The court room scenes in Pink compel to sit up and take notice of today’s westernized youngsters especially boys who have a wrong impression that if a girl can mingle with them, then she can even sex with them. If boy sports a stylish outfit he is a dude, but if a girl wears a short skirt, she is low character. Many a times, a girl in fashionable skirt becomes a topic of hot discussion among the boys who gaze at her lustily. Who is to blame? The girl in short skirt or the boys with lusty mindset. If a girl refuses to forceable advances of a guy, then the ‘no’ is ‘no’. No one even force a call girl for sexual desires if she is not willing. Sadly for today’s sexually charged men, women are just objects of desires. In such instances, a girl should never join boys for a treat or drink. She should never talk freely with men. If a man has flirtatious relationships with several women then he is a stud and if a woman has couple of male colleagues then she is regarded as a care free slut.

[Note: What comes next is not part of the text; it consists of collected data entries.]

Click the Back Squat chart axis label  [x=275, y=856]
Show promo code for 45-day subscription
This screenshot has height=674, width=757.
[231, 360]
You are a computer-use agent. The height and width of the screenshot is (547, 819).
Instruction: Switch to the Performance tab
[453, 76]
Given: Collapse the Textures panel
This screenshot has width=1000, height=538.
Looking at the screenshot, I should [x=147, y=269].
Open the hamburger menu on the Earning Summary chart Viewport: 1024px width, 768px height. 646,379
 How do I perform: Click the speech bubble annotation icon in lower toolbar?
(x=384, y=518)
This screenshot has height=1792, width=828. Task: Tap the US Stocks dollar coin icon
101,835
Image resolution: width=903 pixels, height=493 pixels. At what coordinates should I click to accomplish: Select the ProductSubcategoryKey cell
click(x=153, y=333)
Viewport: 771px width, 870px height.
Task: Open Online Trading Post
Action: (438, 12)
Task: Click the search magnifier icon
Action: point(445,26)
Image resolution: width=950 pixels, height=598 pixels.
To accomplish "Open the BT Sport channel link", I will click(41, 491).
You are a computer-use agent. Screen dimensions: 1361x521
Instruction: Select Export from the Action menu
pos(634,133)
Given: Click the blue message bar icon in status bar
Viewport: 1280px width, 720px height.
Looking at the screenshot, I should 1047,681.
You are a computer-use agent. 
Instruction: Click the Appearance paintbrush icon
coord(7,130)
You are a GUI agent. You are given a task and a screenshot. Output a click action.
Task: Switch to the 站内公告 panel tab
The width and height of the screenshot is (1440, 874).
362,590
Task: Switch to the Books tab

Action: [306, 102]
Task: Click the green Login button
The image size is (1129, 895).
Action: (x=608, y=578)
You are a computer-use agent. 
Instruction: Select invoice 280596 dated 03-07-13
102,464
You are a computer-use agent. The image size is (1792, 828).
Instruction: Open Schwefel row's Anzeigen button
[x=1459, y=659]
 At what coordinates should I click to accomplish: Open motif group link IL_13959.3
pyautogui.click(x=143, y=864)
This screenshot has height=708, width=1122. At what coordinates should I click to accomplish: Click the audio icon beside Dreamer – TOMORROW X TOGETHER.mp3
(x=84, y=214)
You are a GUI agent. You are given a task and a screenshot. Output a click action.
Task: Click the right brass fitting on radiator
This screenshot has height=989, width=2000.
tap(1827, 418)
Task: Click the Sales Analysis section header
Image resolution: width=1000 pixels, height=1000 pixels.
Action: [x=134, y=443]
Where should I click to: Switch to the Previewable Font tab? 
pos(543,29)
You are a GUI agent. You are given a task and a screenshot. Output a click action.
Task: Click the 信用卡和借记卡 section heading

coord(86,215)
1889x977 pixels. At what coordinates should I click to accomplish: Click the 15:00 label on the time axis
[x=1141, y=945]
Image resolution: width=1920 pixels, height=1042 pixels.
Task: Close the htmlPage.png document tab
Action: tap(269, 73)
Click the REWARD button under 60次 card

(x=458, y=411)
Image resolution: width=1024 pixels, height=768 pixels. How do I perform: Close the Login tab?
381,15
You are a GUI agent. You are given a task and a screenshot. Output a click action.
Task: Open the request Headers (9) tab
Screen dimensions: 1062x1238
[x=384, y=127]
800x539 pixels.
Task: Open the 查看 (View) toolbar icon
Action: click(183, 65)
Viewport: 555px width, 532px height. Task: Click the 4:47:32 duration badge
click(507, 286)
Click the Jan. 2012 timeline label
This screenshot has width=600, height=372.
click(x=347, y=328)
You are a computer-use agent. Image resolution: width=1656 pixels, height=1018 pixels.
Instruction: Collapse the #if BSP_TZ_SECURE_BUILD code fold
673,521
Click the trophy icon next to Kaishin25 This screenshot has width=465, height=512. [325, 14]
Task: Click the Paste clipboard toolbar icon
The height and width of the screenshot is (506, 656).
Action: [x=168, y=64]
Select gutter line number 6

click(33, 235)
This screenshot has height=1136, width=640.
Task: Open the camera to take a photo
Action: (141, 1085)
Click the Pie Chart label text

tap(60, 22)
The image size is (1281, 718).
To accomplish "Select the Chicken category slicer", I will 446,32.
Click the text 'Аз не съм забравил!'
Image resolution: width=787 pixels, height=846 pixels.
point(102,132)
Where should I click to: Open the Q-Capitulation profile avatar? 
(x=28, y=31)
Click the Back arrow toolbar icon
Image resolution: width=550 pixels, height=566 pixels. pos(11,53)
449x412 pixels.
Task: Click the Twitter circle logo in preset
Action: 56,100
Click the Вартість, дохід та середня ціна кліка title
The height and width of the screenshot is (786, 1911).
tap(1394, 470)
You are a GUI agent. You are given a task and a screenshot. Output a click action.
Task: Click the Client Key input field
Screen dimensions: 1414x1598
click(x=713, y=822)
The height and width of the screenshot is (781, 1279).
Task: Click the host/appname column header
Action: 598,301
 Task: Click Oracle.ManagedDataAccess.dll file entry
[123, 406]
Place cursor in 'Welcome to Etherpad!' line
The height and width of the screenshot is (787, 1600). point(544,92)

The movie ‘Pink’ raises more questions than the issues addressed. Though the three girls win the case in the climax, the emotional trauma that they undergo for being a woman becomes the biggest fault. Be it a school, home or a corporate office, a woman is lustily looked down as sexual object by relatives, neighbors, friends or a boss. Majority of sexual violence happen behind the closed doors of home. The so-called white collared relatives are the notorious culprit who sexually assault on teenage girls. Even the popular talk show host Ophray Winfrey had admitted that she was a victim of molestation. For those who think Pink is just a weak color, then it is time to change the mindset of the sick society and show them that any woman – be a corporate working person, servant, labour or a sweeper has rights to live her life as per terms. She is ‘Mardaani’ – the brave successor of feminine courage. Pink is now the new color of courage.